- Sezione del documento
-----
-
Crediti
Di: Carlo Goldoni
Regia: Fulvio Tolusso
Interpreti: Giorgio Valletta, Marisa Mazzoni, Alberto Ricca, Rino Romano, Lidia Braico, Dario Mazzoli, Lino Savorani, Ariella Reggio, Franco Jesurum, Dario Penne, Gianni Gnesutta, Carlo Gamba,
Giorgio Blasco, Marino Borghese, Elvio Caprin, Franco Ferro, Luciano Maffeo, Livio Viezzoli, Angelo Zorn, Attilio SartoriScene: Sergio D’Osmo
Costumi: Emanuele Luzzati
Musiche: Fabio Vidali
Produzione: Teatro Stabile della Città di Trieste
Repliche: 5
Carlo Goldoni (Venezia 1707 - Parigi 1793) trasse molto probabilmente Arlecchino servitore di due padroni da un canovaccio francese degli inizi del Settecento. Rappresentata da Antonio Sacchi, celebre interprete della maschera di Arlecchino, al San Samuele di Venezia nel 1746, la commedia si suddivide in tre atti. E’ l’intricata storia d’amore fra Florindo e Beatrice da un lato e Silvio e Clarice dall’altro, in mezzo ai quali si frappone la figura di Arlecchino, il quale si trova nel contempo a essere servitore sia di Beatrice, sia di Florindo.
-----
- I dati
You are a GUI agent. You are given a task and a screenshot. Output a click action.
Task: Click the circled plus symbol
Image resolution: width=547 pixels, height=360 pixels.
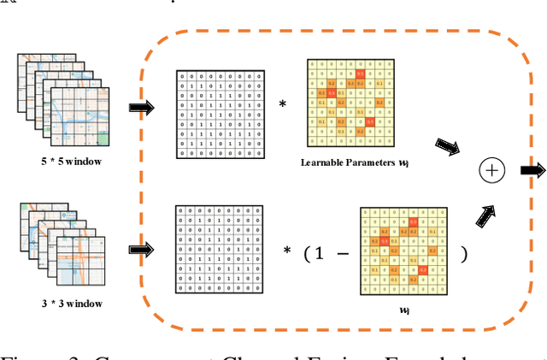(x=494, y=171)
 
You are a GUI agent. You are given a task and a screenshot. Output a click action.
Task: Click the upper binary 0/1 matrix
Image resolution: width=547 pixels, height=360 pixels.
(x=217, y=112)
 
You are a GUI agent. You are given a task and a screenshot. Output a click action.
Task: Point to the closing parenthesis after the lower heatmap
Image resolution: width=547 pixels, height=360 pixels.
(x=464, y=254)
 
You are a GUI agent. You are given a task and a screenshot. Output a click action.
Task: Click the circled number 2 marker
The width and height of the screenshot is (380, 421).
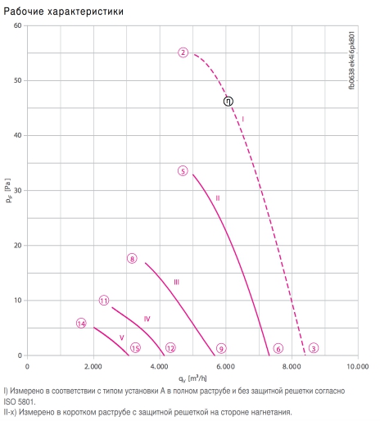pos(183,52)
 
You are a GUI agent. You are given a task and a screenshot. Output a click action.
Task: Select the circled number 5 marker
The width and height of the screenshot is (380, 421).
pos(183,171)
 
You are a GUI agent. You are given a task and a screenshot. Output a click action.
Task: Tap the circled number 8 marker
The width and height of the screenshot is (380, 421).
pos(132,259)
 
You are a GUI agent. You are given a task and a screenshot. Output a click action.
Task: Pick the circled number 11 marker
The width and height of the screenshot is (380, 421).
pos(104,301)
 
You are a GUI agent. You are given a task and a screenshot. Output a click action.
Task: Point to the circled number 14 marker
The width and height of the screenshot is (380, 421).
pos(81,324)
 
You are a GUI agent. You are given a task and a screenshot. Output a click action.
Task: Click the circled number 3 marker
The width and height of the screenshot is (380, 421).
pos(314,348)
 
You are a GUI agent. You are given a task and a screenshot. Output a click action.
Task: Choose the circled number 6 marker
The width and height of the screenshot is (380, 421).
pos(278,348)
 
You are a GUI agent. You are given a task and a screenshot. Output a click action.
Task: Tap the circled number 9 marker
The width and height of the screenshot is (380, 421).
pos(221,348)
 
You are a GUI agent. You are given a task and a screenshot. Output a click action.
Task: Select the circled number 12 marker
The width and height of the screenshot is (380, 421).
pos(170,348)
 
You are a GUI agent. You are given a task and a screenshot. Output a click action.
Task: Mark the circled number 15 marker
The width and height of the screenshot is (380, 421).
pos(135,348)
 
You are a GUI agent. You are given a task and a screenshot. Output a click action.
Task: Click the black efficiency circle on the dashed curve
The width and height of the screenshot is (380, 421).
pos(228,102)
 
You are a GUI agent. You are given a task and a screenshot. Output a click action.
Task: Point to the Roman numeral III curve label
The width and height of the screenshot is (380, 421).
pos(177,282)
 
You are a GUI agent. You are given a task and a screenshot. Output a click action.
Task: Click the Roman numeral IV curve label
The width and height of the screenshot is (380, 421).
pos(147,319)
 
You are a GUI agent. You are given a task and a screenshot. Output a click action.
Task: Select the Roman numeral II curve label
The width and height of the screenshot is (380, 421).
pos(218,198)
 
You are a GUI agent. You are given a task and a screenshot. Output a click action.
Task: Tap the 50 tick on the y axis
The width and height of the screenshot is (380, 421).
pos(17,80)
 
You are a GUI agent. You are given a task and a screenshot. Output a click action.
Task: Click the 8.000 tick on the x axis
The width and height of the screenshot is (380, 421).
pos(292,366)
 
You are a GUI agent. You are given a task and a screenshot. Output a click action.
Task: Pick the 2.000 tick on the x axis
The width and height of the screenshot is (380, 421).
pos(93,366)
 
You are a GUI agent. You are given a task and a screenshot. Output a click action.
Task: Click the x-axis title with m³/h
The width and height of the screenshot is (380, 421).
pos(192,378)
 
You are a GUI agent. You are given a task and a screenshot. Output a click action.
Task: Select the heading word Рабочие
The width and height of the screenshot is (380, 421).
pos(24,11)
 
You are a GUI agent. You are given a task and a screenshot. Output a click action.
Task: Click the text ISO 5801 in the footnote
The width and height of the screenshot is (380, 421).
pos(20,402)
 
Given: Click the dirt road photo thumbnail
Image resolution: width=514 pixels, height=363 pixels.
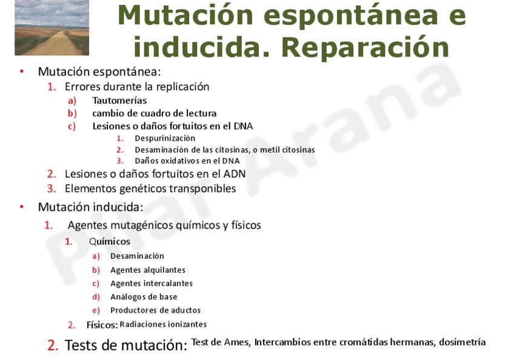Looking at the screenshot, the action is tap(52, 27).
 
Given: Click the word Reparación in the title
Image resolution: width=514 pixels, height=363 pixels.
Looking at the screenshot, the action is tap(365, 48).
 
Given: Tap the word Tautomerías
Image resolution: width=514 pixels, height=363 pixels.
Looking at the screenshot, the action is tap(119, 101).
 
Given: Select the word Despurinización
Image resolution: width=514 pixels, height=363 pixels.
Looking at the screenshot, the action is tap(165, 138).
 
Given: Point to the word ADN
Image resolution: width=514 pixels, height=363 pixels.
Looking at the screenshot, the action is tap(235, 174).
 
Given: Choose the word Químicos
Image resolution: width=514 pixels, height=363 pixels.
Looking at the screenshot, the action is tap(110, 242).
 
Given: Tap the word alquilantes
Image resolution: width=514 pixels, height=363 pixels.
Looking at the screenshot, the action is tap(167, 270).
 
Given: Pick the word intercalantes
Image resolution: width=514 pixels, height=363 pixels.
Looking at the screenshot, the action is tap(169, 284).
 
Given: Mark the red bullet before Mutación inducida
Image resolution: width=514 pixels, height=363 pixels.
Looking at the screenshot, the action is tap(22, 207).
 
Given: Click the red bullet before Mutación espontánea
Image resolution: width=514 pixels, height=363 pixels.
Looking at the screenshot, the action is tap(22, 71).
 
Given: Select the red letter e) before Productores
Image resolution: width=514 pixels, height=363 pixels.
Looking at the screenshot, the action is tap(96, 310).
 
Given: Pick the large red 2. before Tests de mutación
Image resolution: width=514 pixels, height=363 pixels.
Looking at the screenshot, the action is tap(53, 345).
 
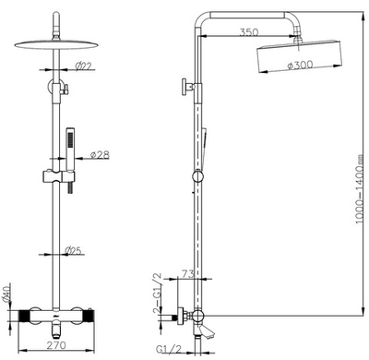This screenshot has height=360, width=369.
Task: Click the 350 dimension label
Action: click(249, 32)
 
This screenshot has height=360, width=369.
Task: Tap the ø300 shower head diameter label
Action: click(300, 65)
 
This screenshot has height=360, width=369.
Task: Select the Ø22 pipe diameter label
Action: click(84, 66)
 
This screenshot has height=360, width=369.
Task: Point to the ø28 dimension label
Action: click(101, 155)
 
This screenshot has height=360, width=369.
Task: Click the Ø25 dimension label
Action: click(74, 251)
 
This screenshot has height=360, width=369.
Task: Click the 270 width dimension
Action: click(56, 345)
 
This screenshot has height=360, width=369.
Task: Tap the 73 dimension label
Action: click(187, 273)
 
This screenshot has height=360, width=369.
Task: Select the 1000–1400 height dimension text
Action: click(359, 193)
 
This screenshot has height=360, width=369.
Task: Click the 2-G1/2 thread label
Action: click(158, 293)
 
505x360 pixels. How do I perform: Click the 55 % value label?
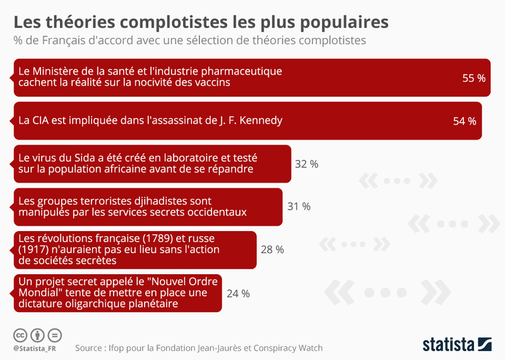pyautogui.click(x=473, y=78)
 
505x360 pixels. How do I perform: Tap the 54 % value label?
pyautogui.click(x=465, y=121)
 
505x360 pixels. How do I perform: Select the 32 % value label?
pyautogui.click(x=307, y=164)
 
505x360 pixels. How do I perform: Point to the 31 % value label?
pyautogui.click(x=299, y=207)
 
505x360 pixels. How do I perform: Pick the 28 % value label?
pyautogui.click(x=272, y=249)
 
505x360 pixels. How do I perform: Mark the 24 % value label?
pyautogui.click(x=238, y=293)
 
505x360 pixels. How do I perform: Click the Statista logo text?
pyautogui.click(x=448, y=345)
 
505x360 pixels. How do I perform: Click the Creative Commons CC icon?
pyautogui.click(x=20, y=335)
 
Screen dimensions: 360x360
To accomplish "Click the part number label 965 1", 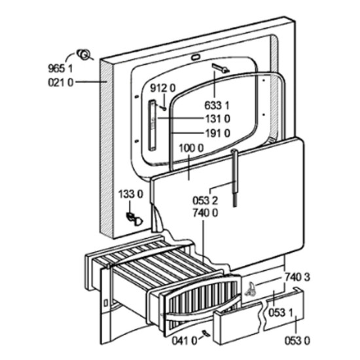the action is tap(60, 69).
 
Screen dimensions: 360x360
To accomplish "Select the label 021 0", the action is tap(61, 82).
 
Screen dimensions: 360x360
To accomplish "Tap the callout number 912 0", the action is tap(163, 88).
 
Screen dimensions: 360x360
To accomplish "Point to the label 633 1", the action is tap(217, 105).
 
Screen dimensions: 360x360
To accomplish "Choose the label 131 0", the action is tap(217, 119).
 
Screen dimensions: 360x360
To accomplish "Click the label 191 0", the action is tap(217, 134).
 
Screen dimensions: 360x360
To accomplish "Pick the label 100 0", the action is tap(191, 149).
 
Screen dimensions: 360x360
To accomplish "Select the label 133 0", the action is tap(131, 194).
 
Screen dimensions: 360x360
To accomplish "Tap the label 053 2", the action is tap(205, 201).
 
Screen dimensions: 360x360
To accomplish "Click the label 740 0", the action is tap(206, 213).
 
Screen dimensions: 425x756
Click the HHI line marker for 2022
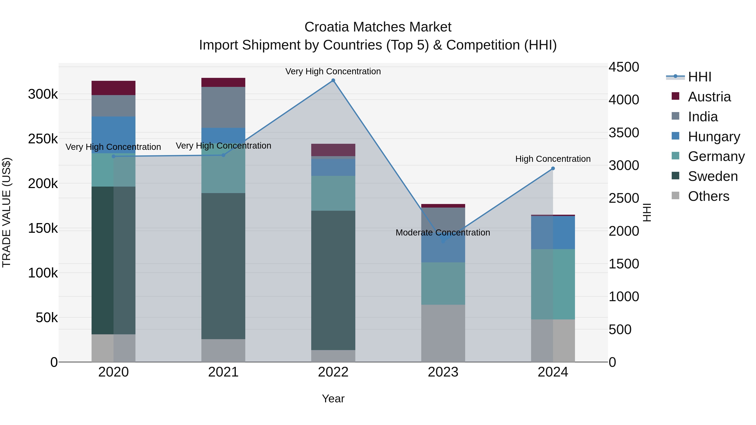pos(333,80)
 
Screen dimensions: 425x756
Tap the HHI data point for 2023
pos(443,241)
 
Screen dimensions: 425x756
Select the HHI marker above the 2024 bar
pos(553,168)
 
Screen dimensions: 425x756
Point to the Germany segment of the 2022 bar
pos(333,193)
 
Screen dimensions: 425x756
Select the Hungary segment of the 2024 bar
pos(553,232)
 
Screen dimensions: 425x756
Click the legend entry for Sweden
pos(713,176)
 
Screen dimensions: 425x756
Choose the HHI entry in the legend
pos(700,77)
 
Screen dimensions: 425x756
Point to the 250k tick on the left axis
pos(43,139)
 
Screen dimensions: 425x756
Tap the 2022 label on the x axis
pos(333,372)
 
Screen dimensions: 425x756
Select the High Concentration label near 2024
pos(553,159)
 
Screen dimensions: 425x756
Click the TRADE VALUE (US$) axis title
pos(7,212)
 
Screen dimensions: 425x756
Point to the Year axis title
pos(333,399)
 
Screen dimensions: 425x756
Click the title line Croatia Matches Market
pos(378,27)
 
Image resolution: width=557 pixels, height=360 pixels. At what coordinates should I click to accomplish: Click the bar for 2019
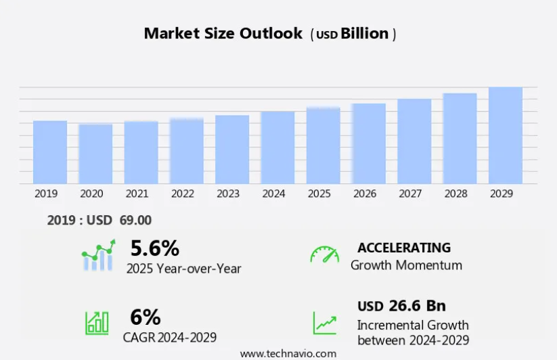click(50, 152)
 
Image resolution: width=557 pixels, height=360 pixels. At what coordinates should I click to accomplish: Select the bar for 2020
click(95, 154)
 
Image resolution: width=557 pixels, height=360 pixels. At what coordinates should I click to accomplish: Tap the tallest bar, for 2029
click(506, 135)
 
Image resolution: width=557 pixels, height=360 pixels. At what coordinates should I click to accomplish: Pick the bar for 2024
click(277, 148)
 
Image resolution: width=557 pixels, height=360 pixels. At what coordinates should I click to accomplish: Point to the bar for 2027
click(414, 141)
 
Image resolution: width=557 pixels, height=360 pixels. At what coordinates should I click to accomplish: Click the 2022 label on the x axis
click(183, 194)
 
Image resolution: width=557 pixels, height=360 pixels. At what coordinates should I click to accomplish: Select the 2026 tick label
click(365, 194)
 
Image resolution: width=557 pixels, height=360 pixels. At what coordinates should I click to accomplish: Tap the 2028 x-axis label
click(456, 194)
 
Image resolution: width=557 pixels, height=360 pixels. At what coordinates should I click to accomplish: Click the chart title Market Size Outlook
click(223, 34)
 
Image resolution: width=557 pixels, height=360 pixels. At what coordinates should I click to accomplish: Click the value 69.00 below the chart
click(135, 220)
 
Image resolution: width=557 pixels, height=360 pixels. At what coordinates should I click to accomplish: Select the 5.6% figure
click(155, 248)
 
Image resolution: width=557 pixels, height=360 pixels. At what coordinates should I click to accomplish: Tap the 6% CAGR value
click(146, 317)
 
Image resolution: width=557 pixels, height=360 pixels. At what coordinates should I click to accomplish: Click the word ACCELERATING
click(404, 248)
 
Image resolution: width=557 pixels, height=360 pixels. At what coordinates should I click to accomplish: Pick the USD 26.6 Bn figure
click(401, 306)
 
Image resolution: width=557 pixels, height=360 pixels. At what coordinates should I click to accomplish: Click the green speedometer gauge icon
click(325, 254)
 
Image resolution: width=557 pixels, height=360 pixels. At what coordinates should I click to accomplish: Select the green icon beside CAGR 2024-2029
click(97, 322)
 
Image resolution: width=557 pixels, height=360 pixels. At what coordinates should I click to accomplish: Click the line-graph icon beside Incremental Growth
click(324, 322)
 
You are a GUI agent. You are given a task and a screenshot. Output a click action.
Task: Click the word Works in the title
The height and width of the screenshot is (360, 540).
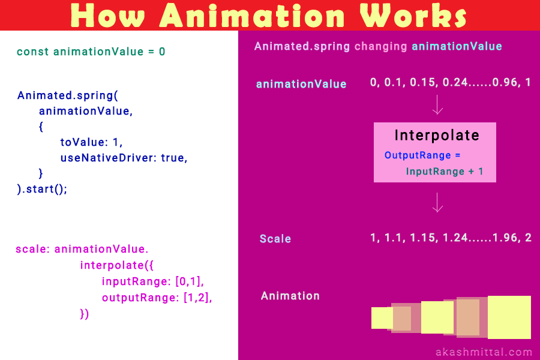[x=413, y=16]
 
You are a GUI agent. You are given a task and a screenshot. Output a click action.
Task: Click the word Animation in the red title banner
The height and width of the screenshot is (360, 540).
[x=252, y=16]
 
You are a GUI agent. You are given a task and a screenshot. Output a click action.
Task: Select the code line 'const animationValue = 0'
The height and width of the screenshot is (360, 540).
[x=91, y=52]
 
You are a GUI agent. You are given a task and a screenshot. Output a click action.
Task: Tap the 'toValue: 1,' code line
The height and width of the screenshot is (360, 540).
[x=91, y=142]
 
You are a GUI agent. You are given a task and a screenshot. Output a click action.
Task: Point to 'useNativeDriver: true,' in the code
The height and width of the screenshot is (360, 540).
[x=124, y=158]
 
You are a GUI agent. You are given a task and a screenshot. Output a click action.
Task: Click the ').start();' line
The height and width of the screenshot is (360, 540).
[x=42, y=189]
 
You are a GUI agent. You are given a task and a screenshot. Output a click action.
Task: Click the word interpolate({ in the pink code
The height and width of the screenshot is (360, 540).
[x=117, y=265]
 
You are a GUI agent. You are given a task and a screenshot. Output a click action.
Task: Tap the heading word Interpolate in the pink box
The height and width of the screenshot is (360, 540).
[x=437, y=135]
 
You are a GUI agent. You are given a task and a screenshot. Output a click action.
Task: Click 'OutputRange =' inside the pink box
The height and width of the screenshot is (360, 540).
[x=422, y=155]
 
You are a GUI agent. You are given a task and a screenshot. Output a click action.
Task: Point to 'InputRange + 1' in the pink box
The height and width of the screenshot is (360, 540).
[x=445, y=171]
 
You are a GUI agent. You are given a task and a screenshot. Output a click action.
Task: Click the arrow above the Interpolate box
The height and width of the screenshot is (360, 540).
[x=437, y=104]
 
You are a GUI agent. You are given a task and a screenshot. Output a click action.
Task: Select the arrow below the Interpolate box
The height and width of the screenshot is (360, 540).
[x=437, y=202]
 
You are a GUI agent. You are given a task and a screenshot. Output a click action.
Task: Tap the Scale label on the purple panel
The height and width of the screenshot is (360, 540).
[x=275, y=239]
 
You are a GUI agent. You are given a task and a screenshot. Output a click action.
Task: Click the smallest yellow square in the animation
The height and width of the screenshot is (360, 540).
[x=382, y=318]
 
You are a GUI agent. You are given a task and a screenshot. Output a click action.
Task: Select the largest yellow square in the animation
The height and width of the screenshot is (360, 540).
[x=509, y=317]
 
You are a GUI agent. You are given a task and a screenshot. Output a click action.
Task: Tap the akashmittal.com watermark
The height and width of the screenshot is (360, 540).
[x=484, y=352]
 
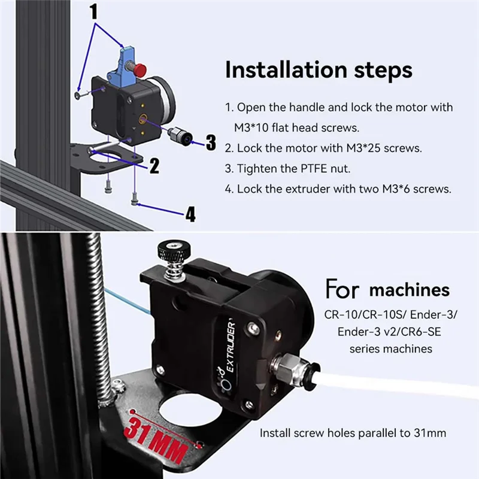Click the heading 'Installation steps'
click(x=319, y=69)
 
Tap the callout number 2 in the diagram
click(x=154, y=165)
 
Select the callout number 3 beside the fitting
click(x=210, y=142)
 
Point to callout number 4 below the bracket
click(x=190, y=214)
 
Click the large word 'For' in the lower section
click(x=342, y=289)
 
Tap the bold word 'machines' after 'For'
-----
- Compito richiesto
Trascriva per intero, senza alcuna modifica, la scheda sull'allestimento di Arlecchino servitore di due padroni.

- La sua risposta
-
Crediti
Di: Carlo Goldoni
Regia: Fulvio Tolusso
Interpreti: Giorgio Valletta, Marisa Mazzoni, Alberto Ricca, Rino Romano, Lidia Braico, Dario Mazzoli, Lino Savorani, Ariella Reggio, Franco Jesurum, Dario Penne, Gianni Gnesutta, Carlo Gamba,
Giorgio Blasco, Marino Borghese, Elvio Caprin, Franco Ferro, Luciano Maffeo, Livio Viezzoli, Angelo Zorn, Attilio SartoriScene: Sergio D’Osmo
Costumi: Emanuele Luzzati
Musiche: Fabio Vidali
Produzione: Teatro Stabile della Città di Trieste
Repliche: 5
Carlo Goldoni (Venezia 1707 - Parigi 1793) trasse molto probabilmente Arlecchino servitore di due padroni da un canovaccio francese degli inizi del Settecento. Rappresentata da Antonio Sacchi, celebre interprete della maschera di Arlecchino, al San Samuele di Venezia nel 1746, la commedia si suddivide in tre atti. E’ l’intricata storia d’amore fra Florindo e Beatrice da un lato e Silvio e Clarice dall’altro, in mezzo ai quali si frappone la figura di Arlecchino, il quale si trova nel contempo a essere servitore sia di Beatrice, sia di Florindo.